Separation of graph alignment data and downstream task data: Downstream task data does not require graph structure annotations, significantly lowering the barrier to adoption.

Limitations & Future Work¶

AST/DFG extraction requires syntactically valid and complete code, which is not applicable to code snippets or code with syntax errors.
Only graph alignment data for Python and Java was tested; performance on other languages remains to be validated.
Processing graphs of large code files with GNNs might encounter scalability issues.

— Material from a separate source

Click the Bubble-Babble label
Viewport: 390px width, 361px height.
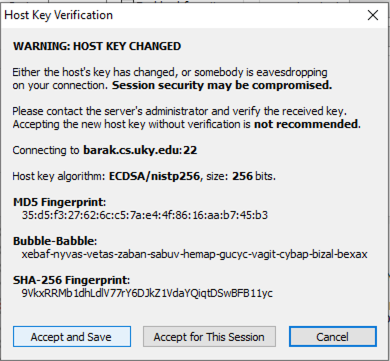coord(55,241)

vs GraphCodeBERT: Encodes DFG by modifying attention masks, but is incompatible with decoder-only LLMs; GALLa handles this entirely externally.
vs TransCoder-IR: Aligns using LLVM IR as an intermediate representation, but IR also consists of text tokens with limited structural information; GALLa directly operates on graph structures.

Rating¶

Novelty: ⭐⭐⭐⭐ An elegant bridging solution between graph structures and LLMs, with an ingenious "graphs in training, none in inference" design.
Experimental Thoroughness: ⭐⭐⭐⭐⭐ 7 models (350M-14B) \(\times\) 5 tasks + cross-lingual generalization validation.
Writing Quality: ⭐⭐⭐⭐ Clear description of downstream methodology and coherent logic in the two-stage training.
Value: ⭐⭐⭐⭐⭐ Zero inference overhead + model-agnostic + task-agnostic, providing highly practical value.